The 1997 British Lions tour to South Africa was a series of matches played by the British Lions rugby union team in South Africa. This tour followed the Lions' 1993 tour to New Zealand and preceded their 2001 tour to Australia. The much-anticipated tour was the first after the end of apartheid in South Africa, and the first Lions tour since rugby union turned professional. It was only the third time that a touring side had won a test series in South Africa; the others being the 1974 Lions and the 1996 All Blacks.

A documentary Living with Lions was produced and contains footage of players and coaching staff during and away from matches.

MATERIAL PROVIDED:
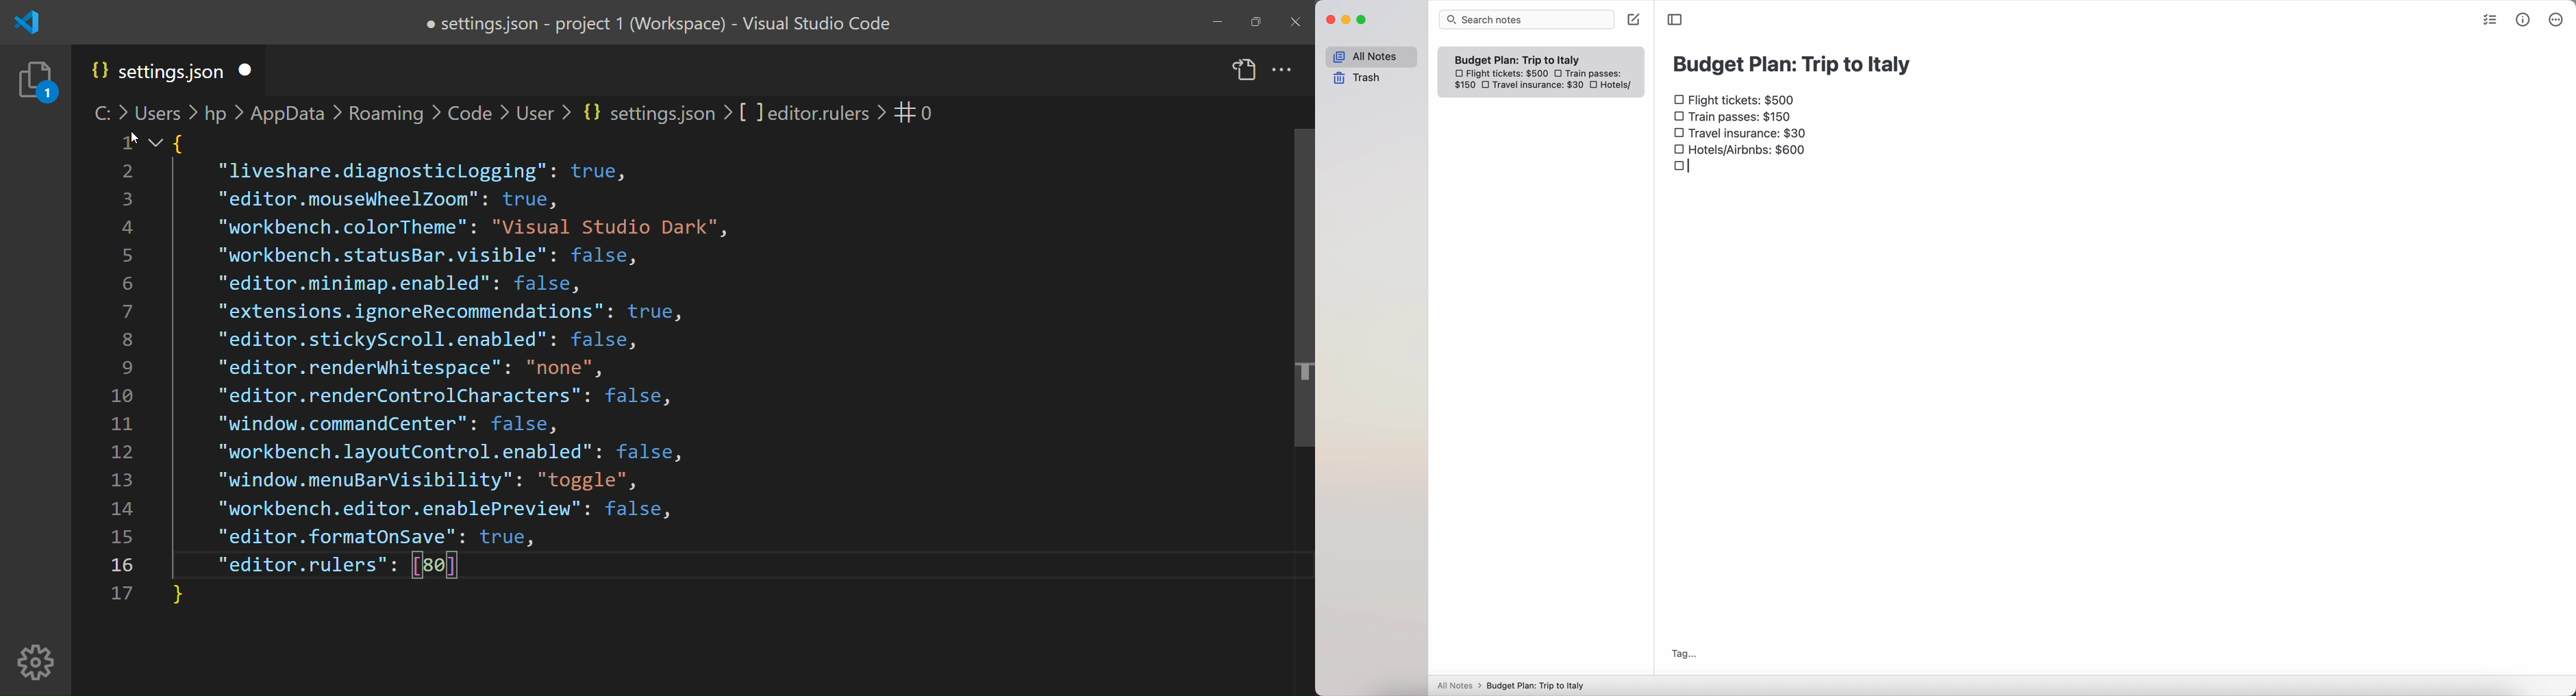 This screenshot has height=700, width=2576. What do you see at coordinates (1738, 101) in the screenshot?
I see `flight tickets: $500 checkbox` at bounding box center [1738, 101].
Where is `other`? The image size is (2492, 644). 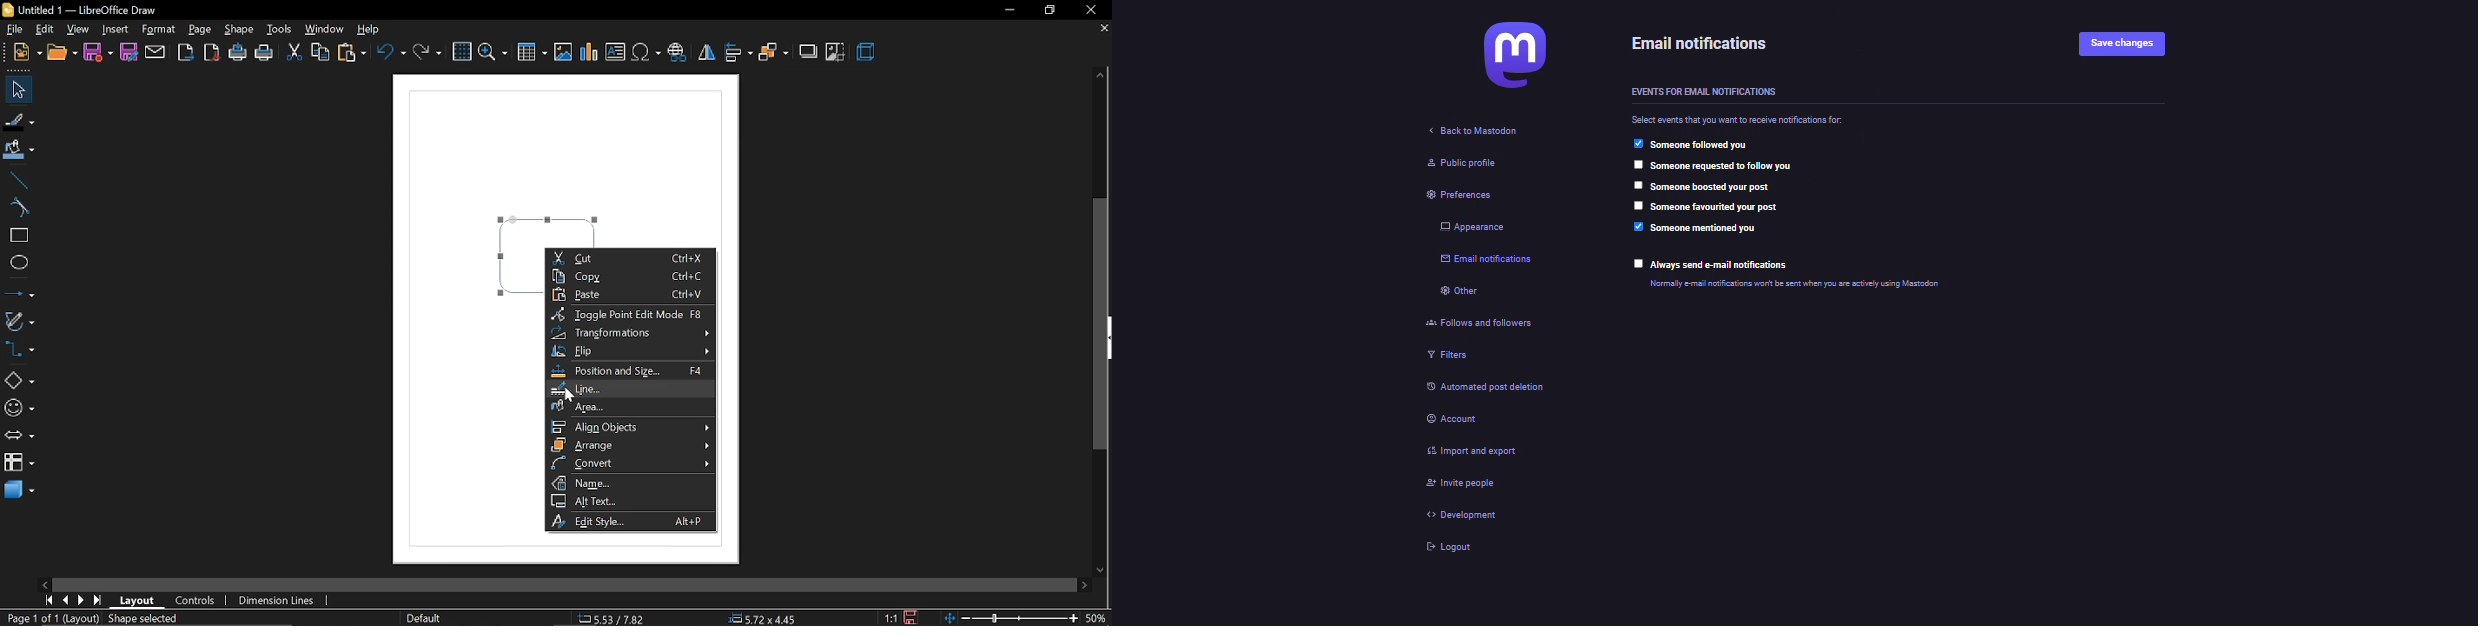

TO DO:
Answer these from the passage on the 1997 British Lions tour to South Africa:
(a) Which Lions tour came directly before the 1997 one?
(b) Apart from the 1974 Lions, which touring side had won a test series in South Africa?
(c) What is the title of the documentary that was produced?

SOLUTION TO THIS TASK:
(a) The 1993 tour to New Zealand
(b) The 1996 All Blacks
(c) Living with Lions